STMicro ramps up Wi-Fi phone chip

STMicroelectronics is mass producing its first wireless LAN chip for cellular phones, a component for an emerging technology expected to take hold.

STMicroelectronics NV has begun mass production of its first cellular-phone wireless LAN chip, a new component expected to become standard as wireless network coverage becomes more pervasive.

The company said its STLC4370 chip, based on 802.11g technology, provides power-efficient, high-speed wireless performance. The chip's compact design lets it fit into devices of different shapes and types, including the candy bar-style, compact PDAs and fold-open keyboard designs, STMicro said.

The chip has been included in the design of several recently launched Wi-Fi cellular handsets, but STMicroelectronics did not specify the manufacturers. The chip costs US$10 in quantities of 100,000 units, the company said.

In the first quarter of this year, STMicro will release two more chips in the same family using the 802.11b/g and 802.11a/b/g specifications. Second-generation versions of the chip will go into production around the end of second quarter, and those will be smaller, said Edoardo Merli, STMicro deputy general manager for the wireless LAN business unit.

Hurdles for wireless LAN chips in phones have been battery life and chips' cost and size.

Chip and device manufacturers are heavily focused on wireless LAN chips for cellular phones, said Ellen Daley, a Forrester Research analyst. Devices such as the BlackBerry 7270 from Research in Motion and Motorola's CN620 are dual-mode, meaning they can handle both cellular and Wi-Fi signals.

Dual-mode devices are in demand by companies surveyed by Forrester, Daley said.
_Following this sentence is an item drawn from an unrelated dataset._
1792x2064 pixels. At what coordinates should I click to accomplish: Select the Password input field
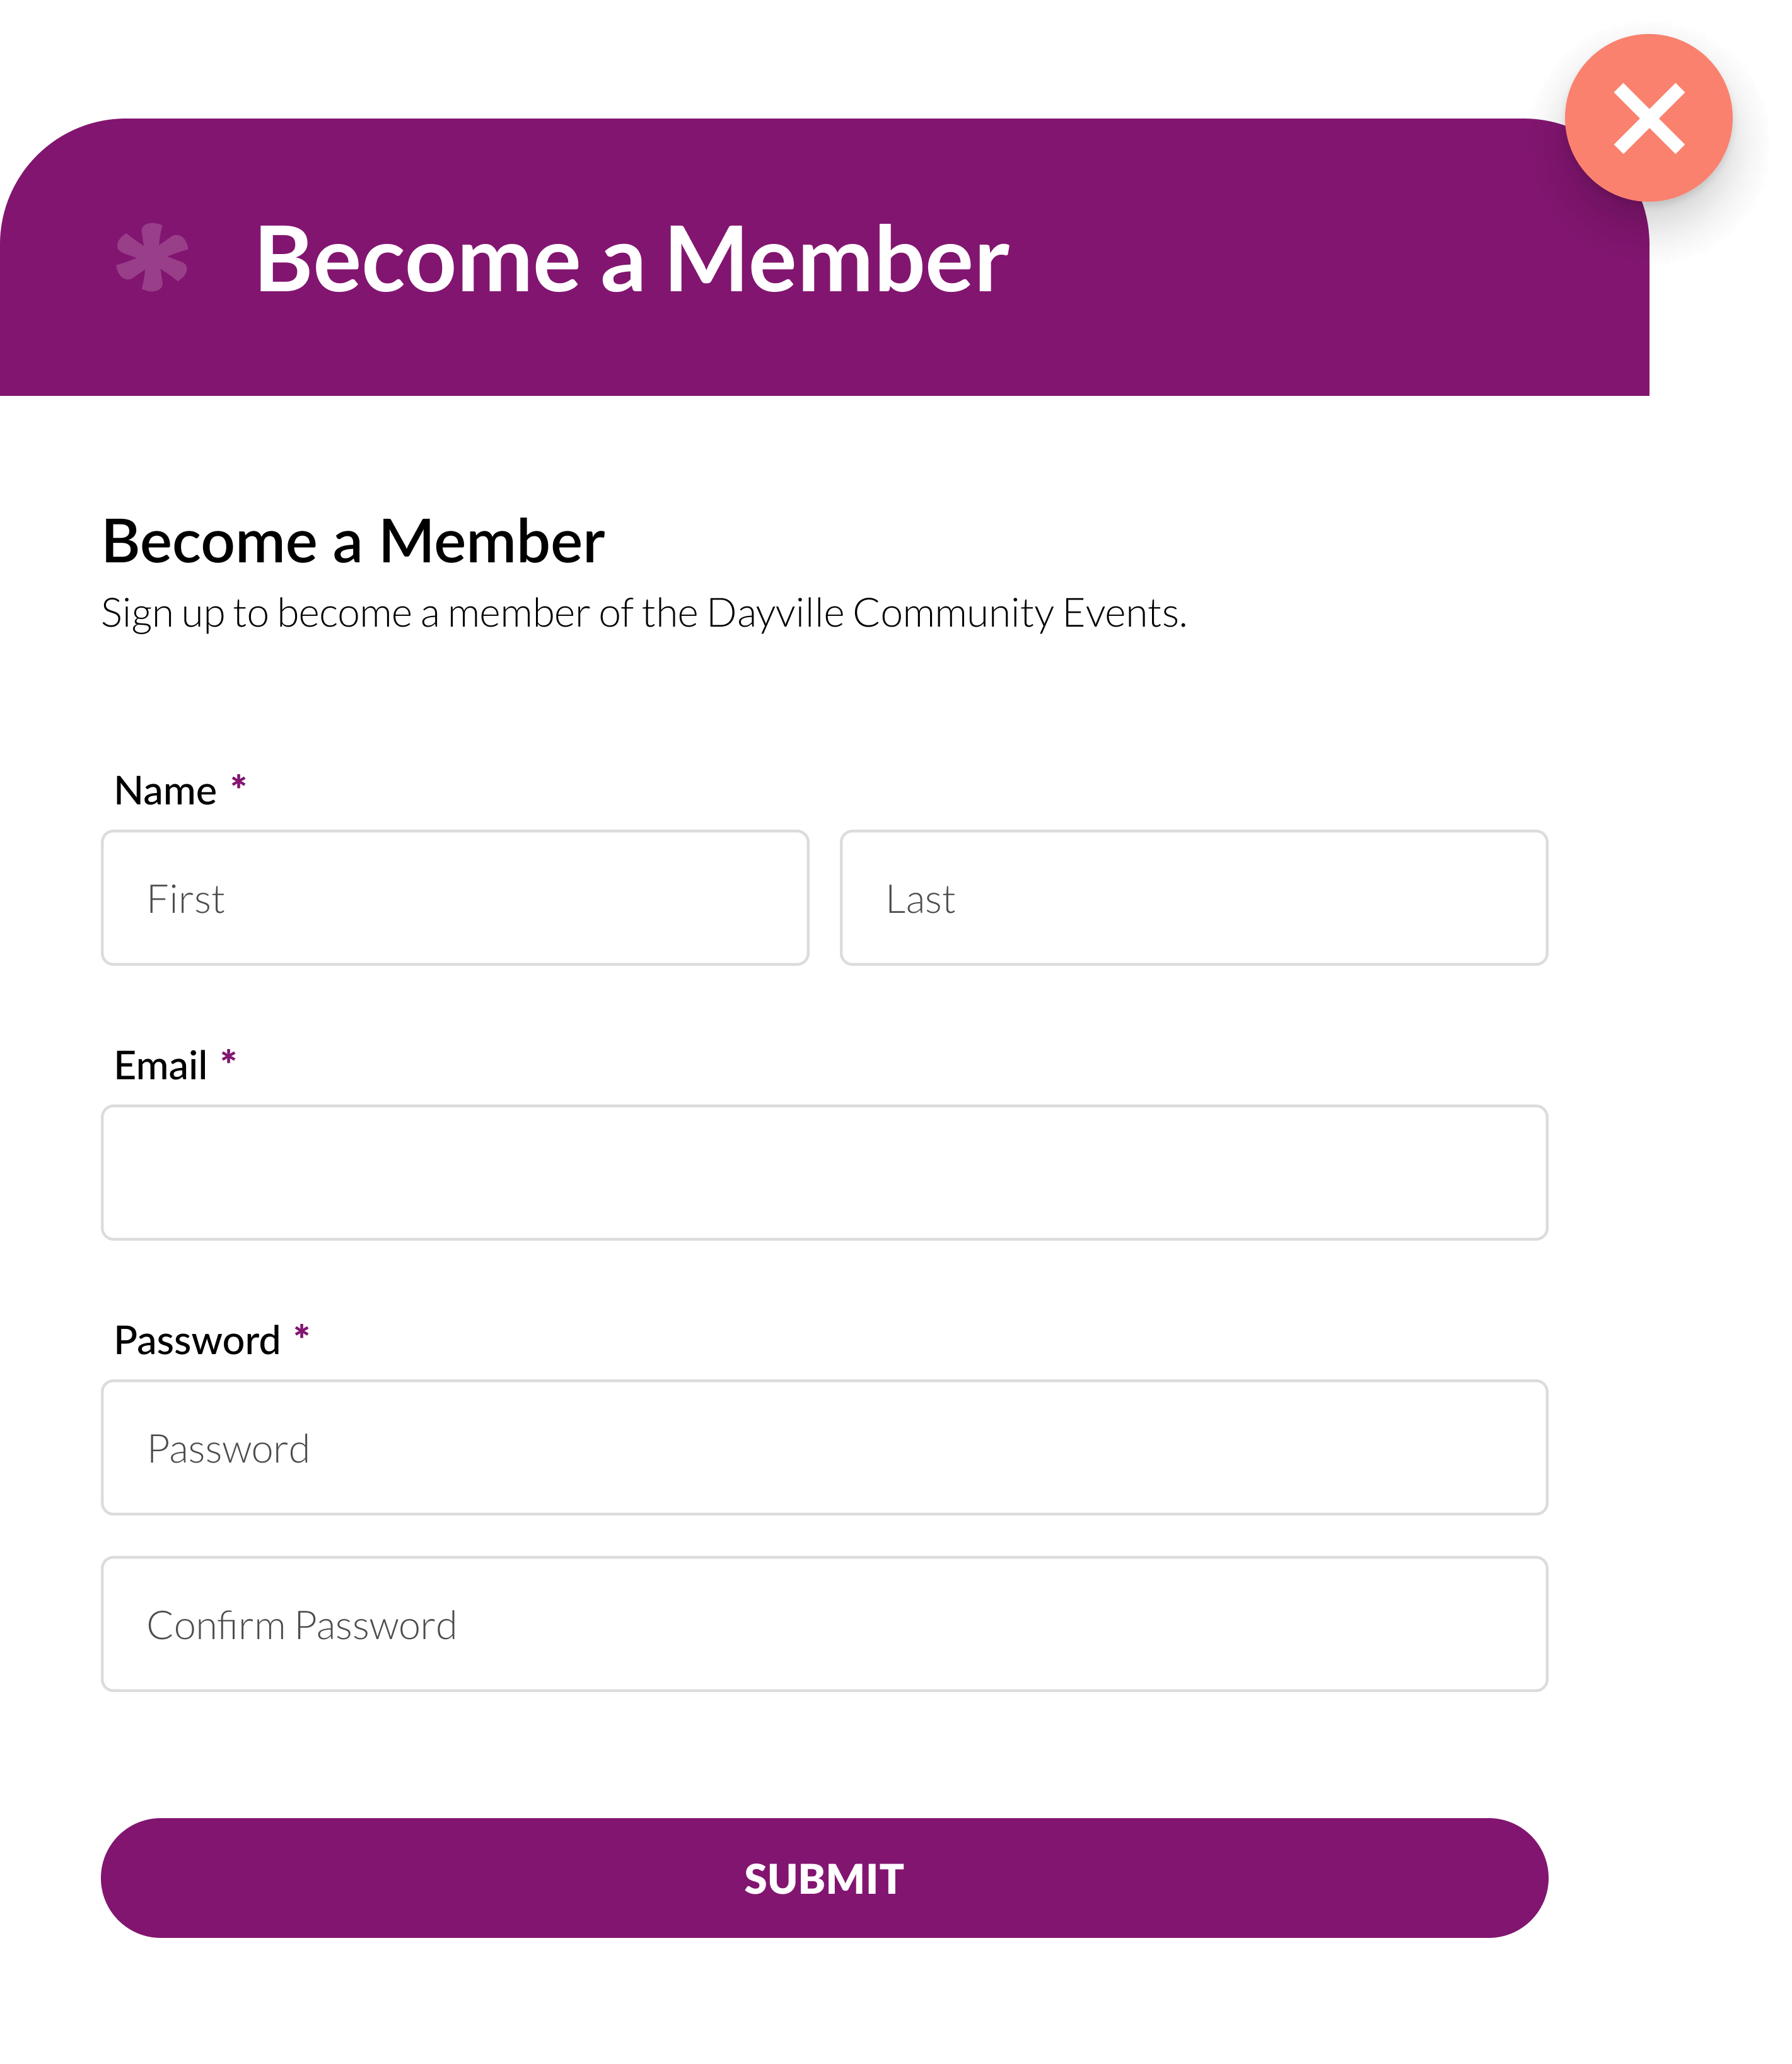(824, 1448)
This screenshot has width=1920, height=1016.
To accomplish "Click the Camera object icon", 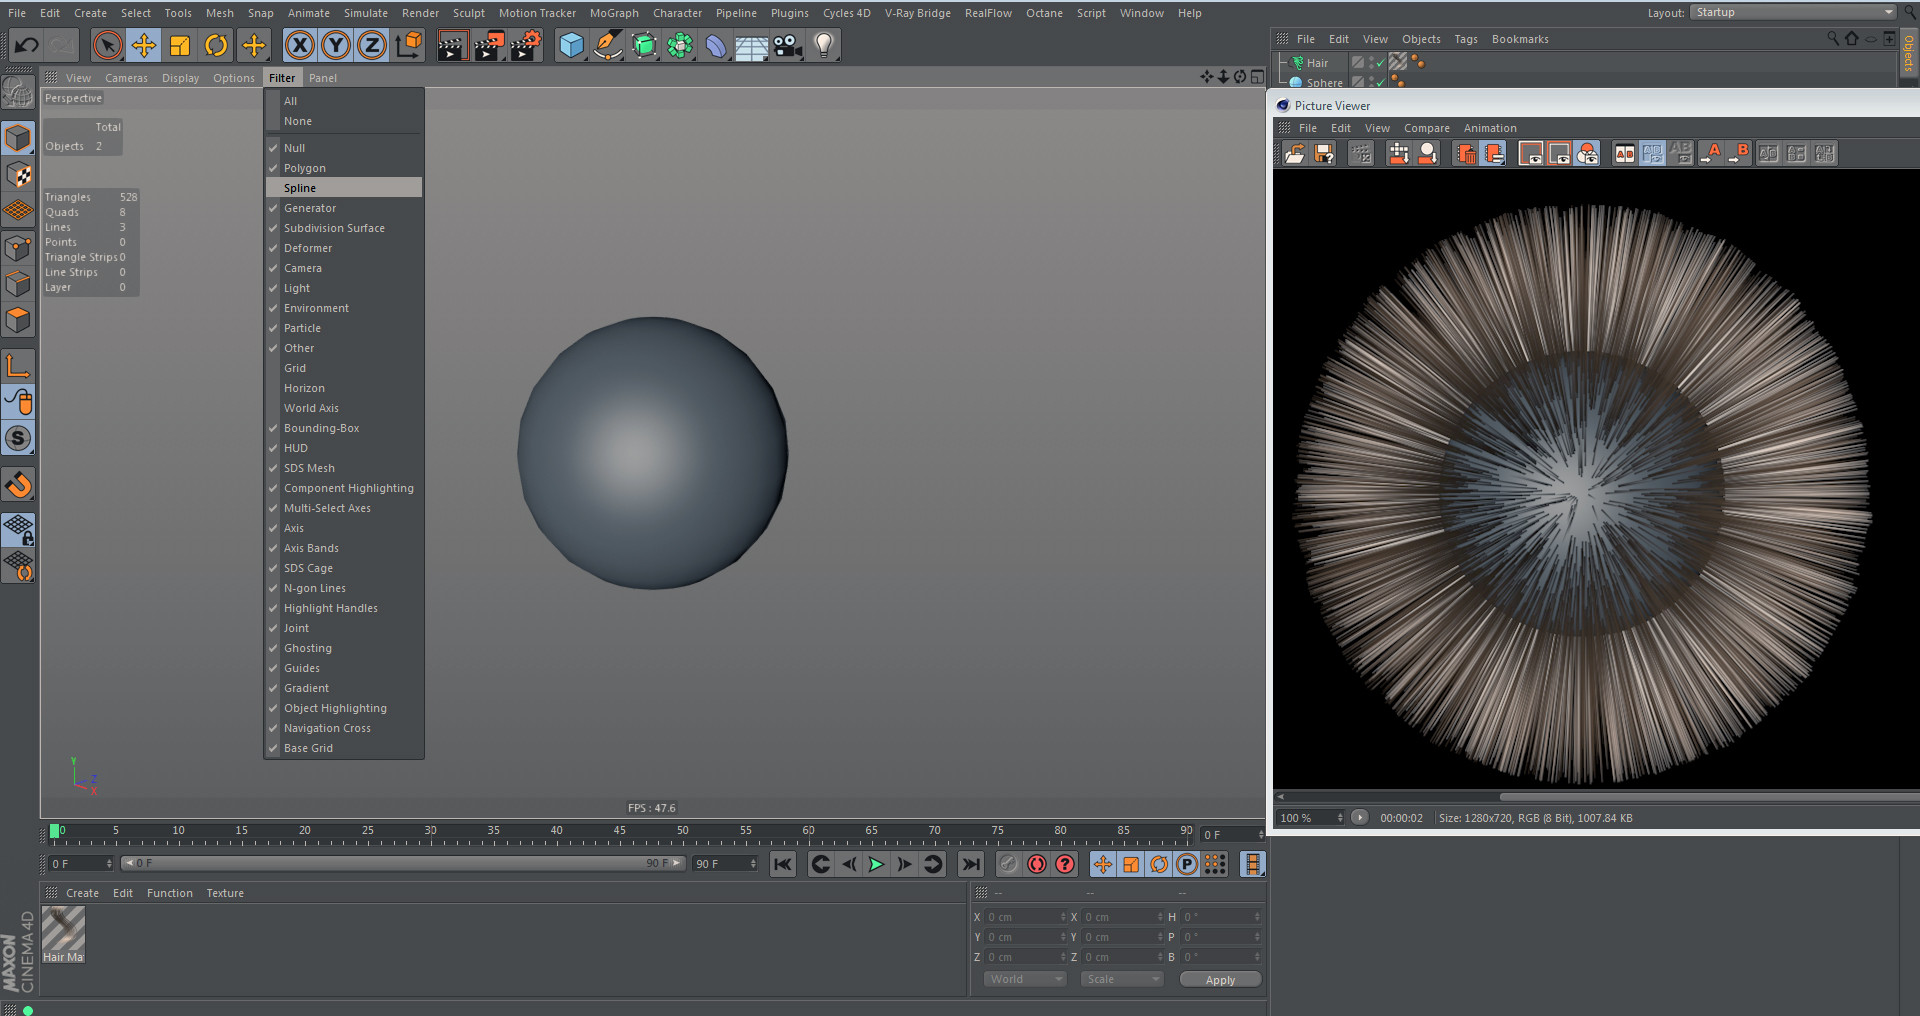I will pos(788,46).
They hope the technology can save on cellular phone bills by using VoIP (voice over Internet Protocol) over wireless LAN, she said.

But technological barriers remain, as VoIP over wireless LAN is still in its early stages and coverage from Wi-Fi networks is far from ubiquitous, she said. Telecomunication providers are cautiously pondering whether to support dual-mode devices that could also potentially cannibalize their revenue, she said.

"We are anticipating that market to really heat up a lot more in 2007," Daley said.